Technically speaking, it is true that your forex broker know where your stop-loss are placed via the trading platform. Once you place a stop-loss order, the broker will be aware of it. However, it is rather unprofitable for forex broker to try to take out your orders.

Why? Well, although it is true that every forex broker offer different spreads, a broker probably wouldn’t risk moving the prices just to force your orders out. Besides, your losses are not profitable for the broker. A reputable forex broker want you in the game, because a profitable trader can afford larger lot sizes and therefore make more commissions for the broker of the spread.

Forex forum posts and blogs may give you an impression that stop-hunting is a common practice among brokers. However, in most cases, the upset traders simply blame (maybe even unconsciously) stop hunting for their losses because it is the convenient way to find someone responsible for their losses. No one likes to realize their own mistakes, right?

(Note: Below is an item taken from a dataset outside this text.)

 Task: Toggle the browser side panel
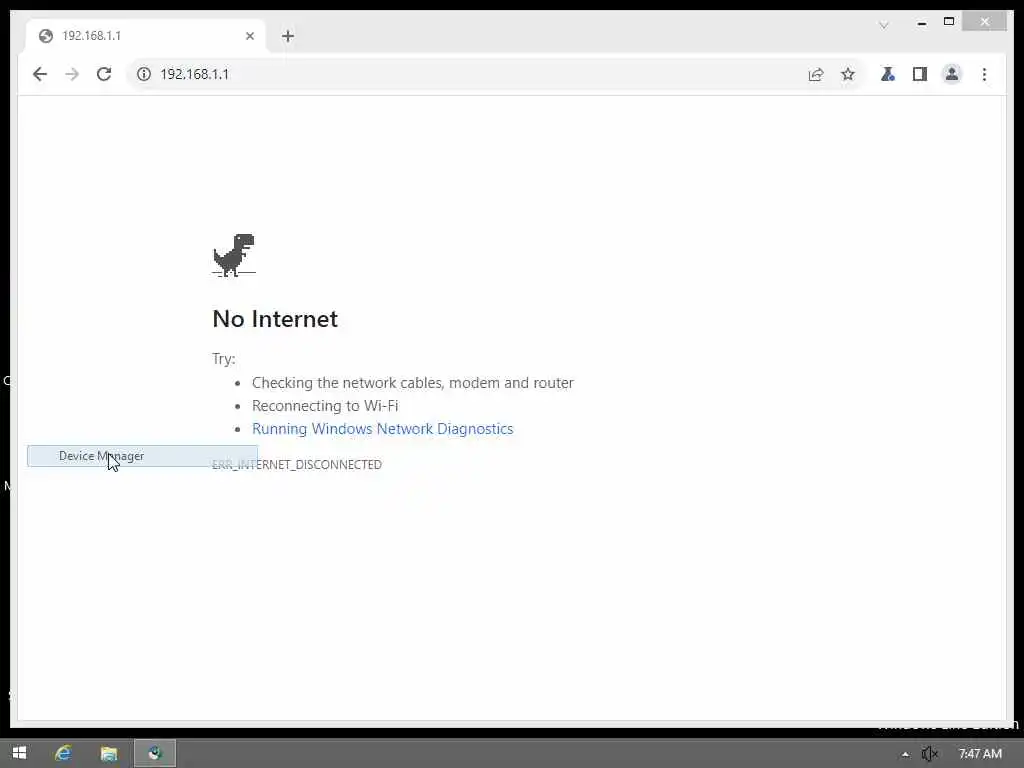click(920, 74)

Yes, it is true that a stop hunting forex broker may profit in the short term, however in the long run it is destructible. A forex broker with bad reputation will quickly lose the existing and potential trades. Besides, it can also cause a potential legal problem. Overall, it is highly unworthy for forex broker to stop hunt in the first place.

In case you are still convinced that your forex broker is guilty of stop-hunting, here are some tips of dealing with the situation:

1. Change the broker! The easiest way to get away from stop-hunting issue is to withdraw your money and move on to another broker. If you cannot rely on your own broker to deal with your orders, then how can you possibly continue trading with it?

2. To make sure that your broker is really involved in stop-hunting, it might be a good idea to open another trading account with another broker and compare their lows and highs.

3. Confront your forex broker about your suspicions by writing an email and attaching some evidence to it (for example, the screenshots of other broker’s highs and lows).

4. Use mental stops instead of placing an stop order on the platform. This advice is only or advanced traders. You have to know the risks involved with “mental” stops! Make up your mind (let’s say, stop whenever a certain price is reached) and follow your plan. This is basically the full proof! Your forex broker won’t know where the stop is and therefore wouldn’t try to hunt it.